Darkness is often not the comfort we seek. When children it can be a refuge, a time that wraps around us and greets us when we drift into sleep. As adults darkness can be a double-edged sword comfort danger, separate or melded into one. Closing your eyes greeting sleep that feels almost greedy, like it will absorb the pain life uses to slice you open revealing places inside never meant for exposure. Or lets you slip into it as you recall happiness from recent events you never understand as succinctly until that moment.

For me grief is a brick by brick wall that instead of protecting me hollows me out with waves of sorrow coming unexpectedly. And it is always while I sleep that the worst of the anguish I hold is a knife throwers paradise with me as the target. I wake abruptly, the horror of memory demanding action. Then I recall that there is nothing that can be done to undo the past, words, deeds, and even things left undone unsaid.

I awoke then with a sensation of death standing directly over me looking down into my terrified eyes revealing the emptiness that only death can fill. Its breath smelled not of things dead and rotting, but sweet like I was standing in the center of a huge rose, garden.

“Sh,” death said. “It is not your time, but I visit to press my thumb against your beating heart so you always remember me.”

The pain was sharp and severe.

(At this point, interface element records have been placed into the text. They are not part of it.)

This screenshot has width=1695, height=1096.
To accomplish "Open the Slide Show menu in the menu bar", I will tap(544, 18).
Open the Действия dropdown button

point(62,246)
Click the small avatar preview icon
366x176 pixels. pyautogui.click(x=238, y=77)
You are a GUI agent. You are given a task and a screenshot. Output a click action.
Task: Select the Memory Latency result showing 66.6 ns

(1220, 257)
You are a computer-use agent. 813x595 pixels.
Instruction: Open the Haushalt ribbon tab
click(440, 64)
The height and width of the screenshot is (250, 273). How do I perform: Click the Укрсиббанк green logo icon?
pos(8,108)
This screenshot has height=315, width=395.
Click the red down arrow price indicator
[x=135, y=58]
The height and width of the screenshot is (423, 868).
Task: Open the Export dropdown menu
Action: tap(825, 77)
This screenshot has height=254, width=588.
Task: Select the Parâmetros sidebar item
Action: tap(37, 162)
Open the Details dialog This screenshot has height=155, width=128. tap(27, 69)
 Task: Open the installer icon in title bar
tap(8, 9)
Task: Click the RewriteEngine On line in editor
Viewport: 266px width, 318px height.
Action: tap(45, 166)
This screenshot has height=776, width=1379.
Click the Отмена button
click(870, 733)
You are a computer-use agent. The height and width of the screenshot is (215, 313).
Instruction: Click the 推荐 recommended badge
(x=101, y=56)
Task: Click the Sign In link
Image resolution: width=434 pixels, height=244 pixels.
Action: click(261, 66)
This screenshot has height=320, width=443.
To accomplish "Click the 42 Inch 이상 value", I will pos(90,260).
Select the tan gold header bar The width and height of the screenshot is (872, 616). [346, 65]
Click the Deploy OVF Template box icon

Heart attack, I thought, but it faded almost instantly. I was standing face pressed against the glass of a window, didn’t recognize anything outside in the dancing sparkling moonlight.

Then I felt a touch of tenderness and heard a quiet warm feminine voice. “You are safe here. Sometimes the worst of our memories declare us unfit to continue and scream in voices too frightening to be heard while we sleep. You will heal physically, but few of us heal on the inside where we need healing the most. When you are fit, I will show you more places that can lead you to lands unlike any in you best dreams and memories.”